Provably Safe Finite-Time Guidance for Marine Vehicles
Bhawana Singh, Karim Ahmadi Dastgerdi, Nikolaos Athanasopoulos, Wasif Naeem, Benoit Lecallard
TL;DR
This work addresses provably safe, finite-time waypoint navigation for marine vehicles in environments with static and dynamic obstacles. A cascade architecture combines a predefined-time heading autopilot with an LOS-based waypoint guidance law, generating intermediate virtual waypoints to guarantee both finite-time convergence to the waypoint and safety constraints such as a minimum distance $C_s$ from obstacles. Lyapunov-based analysis yields predefined-time convergence of the heading error within $t_p$ and finite-time convergence to the waypoint within $T_F$, with switching rules that respect COLREGs. Simulations on the Imazu benchmarks demonstrate improved safety distances over Velocity Obstacle and geometric LOS methods while maintaining competitive path length and travel time.
Abstract
We consider a new control strategy for marine navigation, equipped with finite-time convergence characteristics.

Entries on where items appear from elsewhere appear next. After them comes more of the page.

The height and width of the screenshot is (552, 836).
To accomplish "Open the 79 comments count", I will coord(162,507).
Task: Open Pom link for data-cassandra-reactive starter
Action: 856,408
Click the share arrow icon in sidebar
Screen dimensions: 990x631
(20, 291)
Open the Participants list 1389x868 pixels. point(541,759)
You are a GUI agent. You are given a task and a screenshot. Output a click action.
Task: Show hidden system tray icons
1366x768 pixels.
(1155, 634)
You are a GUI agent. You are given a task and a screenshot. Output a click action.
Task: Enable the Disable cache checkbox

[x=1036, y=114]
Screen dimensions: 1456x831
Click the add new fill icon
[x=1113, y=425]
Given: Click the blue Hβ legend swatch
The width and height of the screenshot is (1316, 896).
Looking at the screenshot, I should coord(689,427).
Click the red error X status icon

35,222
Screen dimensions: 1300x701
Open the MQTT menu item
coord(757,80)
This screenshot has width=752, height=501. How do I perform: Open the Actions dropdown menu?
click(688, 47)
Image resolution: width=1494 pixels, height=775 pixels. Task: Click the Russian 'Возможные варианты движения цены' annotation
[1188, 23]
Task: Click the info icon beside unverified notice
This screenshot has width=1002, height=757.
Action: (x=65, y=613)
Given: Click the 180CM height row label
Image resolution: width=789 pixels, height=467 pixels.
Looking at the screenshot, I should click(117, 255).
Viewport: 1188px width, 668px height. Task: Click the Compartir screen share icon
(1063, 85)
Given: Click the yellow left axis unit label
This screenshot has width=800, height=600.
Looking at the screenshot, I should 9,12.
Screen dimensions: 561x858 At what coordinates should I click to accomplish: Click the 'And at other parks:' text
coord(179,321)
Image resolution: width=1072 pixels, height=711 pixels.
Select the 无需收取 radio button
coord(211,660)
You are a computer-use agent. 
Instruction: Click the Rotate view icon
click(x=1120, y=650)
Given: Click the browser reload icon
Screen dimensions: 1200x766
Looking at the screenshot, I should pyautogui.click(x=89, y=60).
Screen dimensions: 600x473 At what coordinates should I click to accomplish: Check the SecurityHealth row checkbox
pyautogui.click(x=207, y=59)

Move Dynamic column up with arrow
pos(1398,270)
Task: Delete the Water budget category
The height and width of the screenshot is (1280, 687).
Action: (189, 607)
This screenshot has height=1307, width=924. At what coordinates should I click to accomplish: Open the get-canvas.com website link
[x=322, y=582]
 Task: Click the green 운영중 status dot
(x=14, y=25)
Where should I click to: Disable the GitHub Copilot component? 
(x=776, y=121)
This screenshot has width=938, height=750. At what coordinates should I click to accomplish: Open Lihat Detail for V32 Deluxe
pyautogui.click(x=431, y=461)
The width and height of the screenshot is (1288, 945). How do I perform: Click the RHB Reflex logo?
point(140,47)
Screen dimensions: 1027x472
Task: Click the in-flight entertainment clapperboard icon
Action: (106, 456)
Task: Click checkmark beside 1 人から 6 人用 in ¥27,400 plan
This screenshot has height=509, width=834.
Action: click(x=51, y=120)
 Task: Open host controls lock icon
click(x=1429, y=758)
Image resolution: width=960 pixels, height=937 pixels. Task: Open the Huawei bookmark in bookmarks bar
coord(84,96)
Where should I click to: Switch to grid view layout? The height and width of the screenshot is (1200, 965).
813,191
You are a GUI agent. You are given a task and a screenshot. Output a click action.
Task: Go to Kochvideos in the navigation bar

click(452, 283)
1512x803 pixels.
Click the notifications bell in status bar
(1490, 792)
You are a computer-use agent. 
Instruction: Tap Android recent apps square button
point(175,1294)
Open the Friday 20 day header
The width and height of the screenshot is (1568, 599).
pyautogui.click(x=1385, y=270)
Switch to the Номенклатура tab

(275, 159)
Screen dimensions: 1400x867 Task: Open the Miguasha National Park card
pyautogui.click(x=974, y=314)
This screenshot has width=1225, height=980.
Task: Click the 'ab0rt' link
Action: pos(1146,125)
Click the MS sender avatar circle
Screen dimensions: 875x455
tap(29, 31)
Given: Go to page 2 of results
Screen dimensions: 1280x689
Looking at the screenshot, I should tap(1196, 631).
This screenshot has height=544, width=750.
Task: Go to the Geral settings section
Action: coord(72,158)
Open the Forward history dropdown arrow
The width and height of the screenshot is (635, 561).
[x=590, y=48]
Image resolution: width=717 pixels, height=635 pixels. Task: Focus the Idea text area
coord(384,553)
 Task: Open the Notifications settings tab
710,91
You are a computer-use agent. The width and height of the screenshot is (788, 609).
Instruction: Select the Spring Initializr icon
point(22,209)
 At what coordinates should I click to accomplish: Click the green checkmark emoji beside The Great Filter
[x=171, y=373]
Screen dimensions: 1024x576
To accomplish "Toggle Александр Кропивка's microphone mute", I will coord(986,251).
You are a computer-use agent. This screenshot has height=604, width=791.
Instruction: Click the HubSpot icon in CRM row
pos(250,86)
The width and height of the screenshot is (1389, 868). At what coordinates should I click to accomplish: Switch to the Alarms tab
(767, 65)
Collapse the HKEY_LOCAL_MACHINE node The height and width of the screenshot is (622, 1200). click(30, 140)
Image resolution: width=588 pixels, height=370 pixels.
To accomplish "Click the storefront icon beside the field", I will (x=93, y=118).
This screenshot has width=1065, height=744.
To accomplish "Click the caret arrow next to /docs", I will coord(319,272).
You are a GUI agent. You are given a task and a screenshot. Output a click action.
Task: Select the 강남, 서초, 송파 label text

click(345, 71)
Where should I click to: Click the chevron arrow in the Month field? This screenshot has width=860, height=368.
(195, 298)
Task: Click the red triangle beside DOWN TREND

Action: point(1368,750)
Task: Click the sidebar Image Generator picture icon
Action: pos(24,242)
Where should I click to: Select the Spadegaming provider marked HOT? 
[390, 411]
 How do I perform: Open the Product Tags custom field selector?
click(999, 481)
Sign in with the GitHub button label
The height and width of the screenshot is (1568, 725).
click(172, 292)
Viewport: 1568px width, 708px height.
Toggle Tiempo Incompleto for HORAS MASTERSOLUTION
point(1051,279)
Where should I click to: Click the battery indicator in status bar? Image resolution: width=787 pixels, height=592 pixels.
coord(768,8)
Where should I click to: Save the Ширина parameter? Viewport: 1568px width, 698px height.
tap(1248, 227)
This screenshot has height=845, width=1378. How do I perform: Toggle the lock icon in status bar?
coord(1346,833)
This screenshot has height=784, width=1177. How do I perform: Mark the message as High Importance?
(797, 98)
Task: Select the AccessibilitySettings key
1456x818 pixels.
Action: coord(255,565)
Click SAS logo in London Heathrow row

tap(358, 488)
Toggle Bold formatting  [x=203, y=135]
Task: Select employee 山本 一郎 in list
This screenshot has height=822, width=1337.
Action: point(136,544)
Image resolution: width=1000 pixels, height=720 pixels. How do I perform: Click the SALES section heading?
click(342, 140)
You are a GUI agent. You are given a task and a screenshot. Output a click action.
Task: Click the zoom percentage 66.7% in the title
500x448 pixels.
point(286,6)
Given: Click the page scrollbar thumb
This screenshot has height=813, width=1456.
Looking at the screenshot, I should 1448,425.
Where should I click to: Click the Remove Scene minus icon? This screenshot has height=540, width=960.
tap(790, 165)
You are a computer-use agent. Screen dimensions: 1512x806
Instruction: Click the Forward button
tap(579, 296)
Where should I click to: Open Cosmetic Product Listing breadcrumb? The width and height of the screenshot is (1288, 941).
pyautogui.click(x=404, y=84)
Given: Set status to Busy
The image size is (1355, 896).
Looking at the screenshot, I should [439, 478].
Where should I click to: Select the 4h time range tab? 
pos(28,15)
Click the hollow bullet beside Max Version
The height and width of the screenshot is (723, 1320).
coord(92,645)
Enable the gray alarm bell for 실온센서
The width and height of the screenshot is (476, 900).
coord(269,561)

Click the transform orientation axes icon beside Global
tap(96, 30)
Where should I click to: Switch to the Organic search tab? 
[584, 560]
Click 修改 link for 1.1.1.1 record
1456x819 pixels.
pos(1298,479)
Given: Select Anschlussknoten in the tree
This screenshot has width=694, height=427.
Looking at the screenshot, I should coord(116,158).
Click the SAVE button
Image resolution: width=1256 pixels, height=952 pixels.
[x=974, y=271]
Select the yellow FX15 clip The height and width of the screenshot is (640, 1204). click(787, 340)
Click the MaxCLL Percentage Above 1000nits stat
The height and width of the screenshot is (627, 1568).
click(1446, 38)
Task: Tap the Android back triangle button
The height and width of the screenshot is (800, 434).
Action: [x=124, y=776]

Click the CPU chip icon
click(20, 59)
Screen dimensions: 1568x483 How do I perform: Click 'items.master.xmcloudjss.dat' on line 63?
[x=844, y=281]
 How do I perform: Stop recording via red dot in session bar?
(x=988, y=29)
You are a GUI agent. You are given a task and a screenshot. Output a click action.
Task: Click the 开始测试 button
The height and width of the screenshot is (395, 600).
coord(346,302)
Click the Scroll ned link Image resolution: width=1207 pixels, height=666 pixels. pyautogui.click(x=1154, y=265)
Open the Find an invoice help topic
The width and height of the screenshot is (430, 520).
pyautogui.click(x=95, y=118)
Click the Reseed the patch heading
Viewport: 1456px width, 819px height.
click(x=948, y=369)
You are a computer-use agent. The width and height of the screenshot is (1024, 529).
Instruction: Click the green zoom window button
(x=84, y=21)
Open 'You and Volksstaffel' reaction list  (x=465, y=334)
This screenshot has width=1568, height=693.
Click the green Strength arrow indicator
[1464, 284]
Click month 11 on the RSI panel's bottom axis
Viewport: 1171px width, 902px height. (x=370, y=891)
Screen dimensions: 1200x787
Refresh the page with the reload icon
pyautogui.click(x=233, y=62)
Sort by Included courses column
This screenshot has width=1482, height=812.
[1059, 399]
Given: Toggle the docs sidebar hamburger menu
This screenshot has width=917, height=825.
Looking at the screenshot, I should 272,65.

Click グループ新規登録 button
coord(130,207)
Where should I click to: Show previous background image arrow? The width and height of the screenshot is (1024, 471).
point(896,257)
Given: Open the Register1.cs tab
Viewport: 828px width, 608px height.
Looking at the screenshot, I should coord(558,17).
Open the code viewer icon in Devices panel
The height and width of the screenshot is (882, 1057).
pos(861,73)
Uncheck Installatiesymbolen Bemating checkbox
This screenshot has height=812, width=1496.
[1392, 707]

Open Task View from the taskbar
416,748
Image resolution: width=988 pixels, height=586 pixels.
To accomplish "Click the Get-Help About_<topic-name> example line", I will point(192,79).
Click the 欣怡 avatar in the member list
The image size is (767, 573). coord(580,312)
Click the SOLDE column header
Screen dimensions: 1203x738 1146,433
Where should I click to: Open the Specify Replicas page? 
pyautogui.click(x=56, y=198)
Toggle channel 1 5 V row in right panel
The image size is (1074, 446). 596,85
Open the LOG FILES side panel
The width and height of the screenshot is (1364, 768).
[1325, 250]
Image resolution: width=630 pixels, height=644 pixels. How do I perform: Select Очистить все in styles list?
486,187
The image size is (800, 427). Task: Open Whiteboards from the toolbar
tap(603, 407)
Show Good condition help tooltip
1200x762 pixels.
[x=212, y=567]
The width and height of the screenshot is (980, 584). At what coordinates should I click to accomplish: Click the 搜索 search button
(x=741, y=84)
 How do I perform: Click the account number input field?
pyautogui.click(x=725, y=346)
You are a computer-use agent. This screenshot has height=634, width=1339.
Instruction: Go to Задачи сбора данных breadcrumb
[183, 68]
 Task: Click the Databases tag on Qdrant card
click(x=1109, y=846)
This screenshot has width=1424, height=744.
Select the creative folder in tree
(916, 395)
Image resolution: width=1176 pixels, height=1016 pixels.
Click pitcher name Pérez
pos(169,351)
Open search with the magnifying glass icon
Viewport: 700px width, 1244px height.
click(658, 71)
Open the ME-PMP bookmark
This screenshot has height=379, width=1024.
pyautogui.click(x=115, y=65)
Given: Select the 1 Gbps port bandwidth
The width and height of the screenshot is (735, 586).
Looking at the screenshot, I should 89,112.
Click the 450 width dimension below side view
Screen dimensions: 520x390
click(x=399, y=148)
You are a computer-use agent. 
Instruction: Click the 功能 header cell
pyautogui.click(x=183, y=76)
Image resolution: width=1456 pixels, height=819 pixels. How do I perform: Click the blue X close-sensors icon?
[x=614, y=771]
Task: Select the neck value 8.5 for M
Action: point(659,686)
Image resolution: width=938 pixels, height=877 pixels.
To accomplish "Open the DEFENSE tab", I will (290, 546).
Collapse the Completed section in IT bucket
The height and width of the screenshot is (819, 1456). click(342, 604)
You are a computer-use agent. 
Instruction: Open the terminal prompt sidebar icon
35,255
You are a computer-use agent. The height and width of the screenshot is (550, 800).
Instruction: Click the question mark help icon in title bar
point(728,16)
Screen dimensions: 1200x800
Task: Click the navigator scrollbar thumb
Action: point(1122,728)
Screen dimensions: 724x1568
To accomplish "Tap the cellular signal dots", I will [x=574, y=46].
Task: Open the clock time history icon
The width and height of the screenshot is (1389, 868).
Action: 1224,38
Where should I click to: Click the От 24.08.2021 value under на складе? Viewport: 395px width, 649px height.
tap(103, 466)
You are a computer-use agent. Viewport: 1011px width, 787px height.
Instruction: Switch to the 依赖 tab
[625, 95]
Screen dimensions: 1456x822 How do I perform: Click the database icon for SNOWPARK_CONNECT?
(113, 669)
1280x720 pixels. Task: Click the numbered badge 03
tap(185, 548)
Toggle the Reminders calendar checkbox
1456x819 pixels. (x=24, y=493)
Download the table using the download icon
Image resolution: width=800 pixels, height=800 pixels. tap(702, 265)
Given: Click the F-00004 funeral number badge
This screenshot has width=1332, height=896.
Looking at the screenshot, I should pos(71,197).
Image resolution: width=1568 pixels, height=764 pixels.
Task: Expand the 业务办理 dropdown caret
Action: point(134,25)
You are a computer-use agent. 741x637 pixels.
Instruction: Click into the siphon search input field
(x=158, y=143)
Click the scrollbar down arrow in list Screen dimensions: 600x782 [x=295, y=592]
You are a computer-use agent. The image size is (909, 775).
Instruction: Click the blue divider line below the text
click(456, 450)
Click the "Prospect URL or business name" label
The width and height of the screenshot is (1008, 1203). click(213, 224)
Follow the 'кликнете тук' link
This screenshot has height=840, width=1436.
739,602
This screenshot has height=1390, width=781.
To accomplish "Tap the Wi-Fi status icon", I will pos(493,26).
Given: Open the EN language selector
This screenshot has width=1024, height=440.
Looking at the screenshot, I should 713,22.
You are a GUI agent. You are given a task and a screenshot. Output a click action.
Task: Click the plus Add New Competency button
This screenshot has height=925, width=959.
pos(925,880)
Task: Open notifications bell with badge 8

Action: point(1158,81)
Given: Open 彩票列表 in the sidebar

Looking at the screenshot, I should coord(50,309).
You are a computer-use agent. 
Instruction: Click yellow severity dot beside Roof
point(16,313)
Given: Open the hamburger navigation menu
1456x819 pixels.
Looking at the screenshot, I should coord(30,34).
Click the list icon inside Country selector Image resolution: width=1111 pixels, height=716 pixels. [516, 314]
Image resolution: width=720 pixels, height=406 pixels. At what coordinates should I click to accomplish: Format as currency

We provide mathematical guarantees for waypoint reaching and obstacle avoidance for different encounter scenarios, by deriving conditions under which (i) convergence to waypoint and (ii) safe obstacle avoidance is achieved while (iii) satisfying input constraints. We propose a predefined-time heading control to enforce ship heading error convergence and waypoint reaching in finite time. Using this as a building block, we develop a provably safe algorithm for safe waypoint navigation by strategically and automatically introducing intermediate virtual waypoints. Using Imazu problems as benchmarks, we show that the proposed method is better than other existing strategies such as Velocity Obstacle Avoidance and biased Line-of-Sight methods, in terms of the safe distance between the ship and the obstacles, cross track error, control effort, waypoint reaching time and ship path length.